Well, I'm not sure I was asked. Google is your friend, although I suppose people will find what they want to find, like my quick search which found . .
A 1995 study by A.C. Gilchrist in the British Journal of Psychiatry found that in women with no history of psychiatric illness, the rate of deliberate self-harm was 70 percent higher after abortion than after childbirth.
A 1996 study in Finland by pro-choice researcher Mika Gissler in the British Medical Journal found that the suicide rate was nearly six times greater among women who aborted than among women who gave birth.
A 2002 record-linkage study of California Medicaid patients in the Southern Medical Journal, which controlled for prior mental illness, found that suicide risk was 154 percent higher among women who aborted than among those who delivered.
By 2003, the data was so compelling that a team of researchers published in the Obstetrical & Gynecological Survey (OGS), one of the top three obstetrical journals in the United States, identified a number of studies that found that “induced abortion increased … [the incidence] of mood disorders substantial enough to provoke attempts at self-harm” and concluded that, as a matter of medical ethics, “any woman contemplating an induced abortion should be cautioned about the mental health correlates of an increased risk of suicide or self-harm attempts as well as depression.”

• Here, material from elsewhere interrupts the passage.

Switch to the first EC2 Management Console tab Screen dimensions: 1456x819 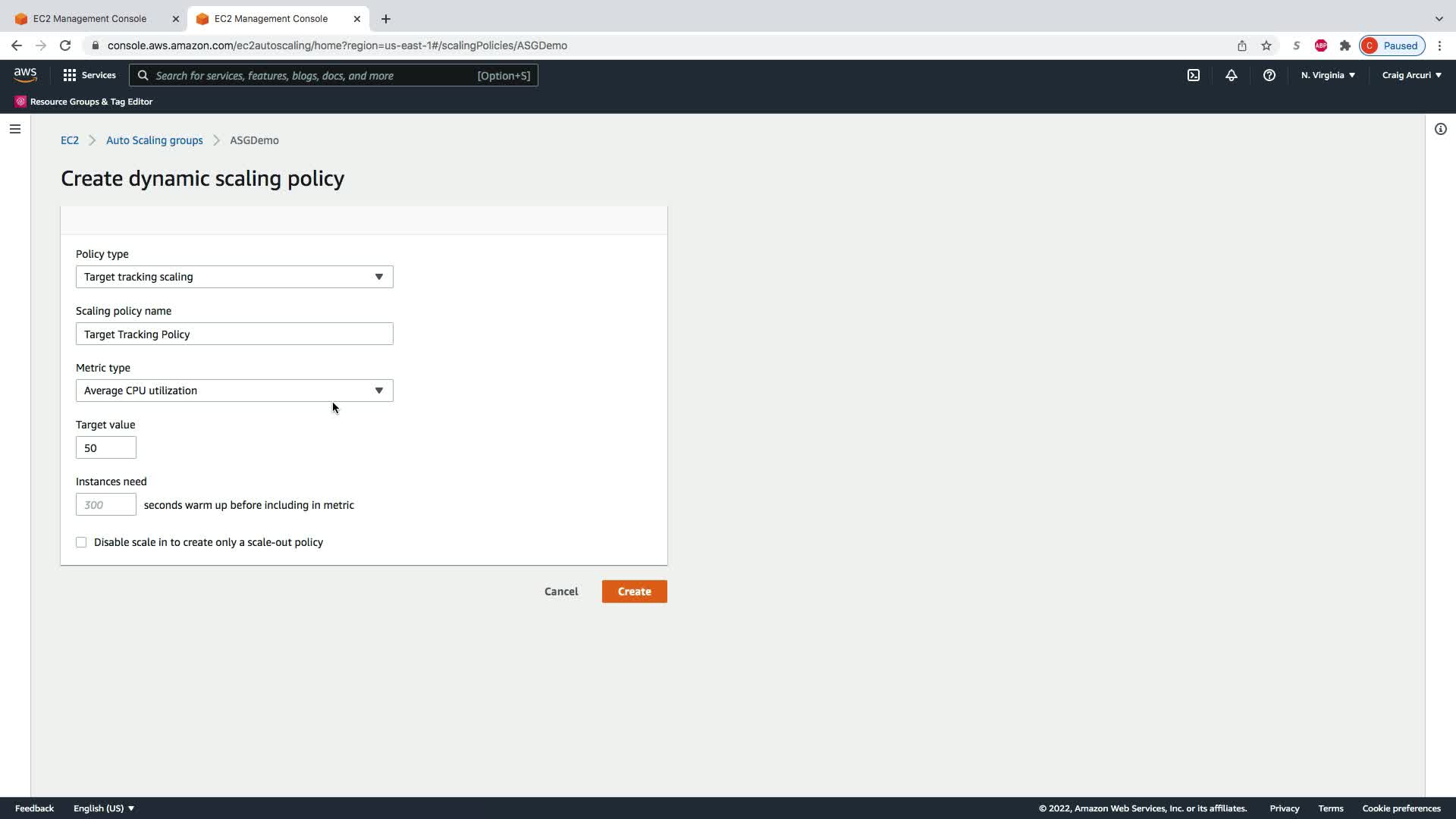coord(89,18)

A 2005 study by Mika Gissler in the European Journal of Public Health found that abortion was associated with a six-times-higher risk for suicide compared to birth.

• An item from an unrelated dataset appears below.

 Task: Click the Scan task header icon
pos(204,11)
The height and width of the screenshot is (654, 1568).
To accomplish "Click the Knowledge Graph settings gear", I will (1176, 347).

A 2006 study by New Zealand researcher David M. Fergusson in the Journal of Child Psychology and Psychiatry, which controlled for a prior history of depression and anxiety and suicidal ideation (wanting to take one’s own life or thinking about suicide), found that 27 percent to 50 percent of women after abortion reported suicidal ideation. Mr. Fergusson found that the risk of suicide was three times greater for women who aborted than for women who delivered.
A 2010 study by Natalie P. Mota in the Canadian Journal of Psychiatry found that “abortion was associated with an increased likelihood of several mental disorders - mood disorders … substance abuse disorders … as well as suicidal ideation and suicide attempts.”
A 2011 meta-analysis in the British Journal of Psychiatry found an 81 percent increased risk of mental trauma after abortion.
Arguments as to whether or not abortion is detrimental to mental health notwithstanding, I've yet to see a study which claims that it is beneficial to those with mental health problems.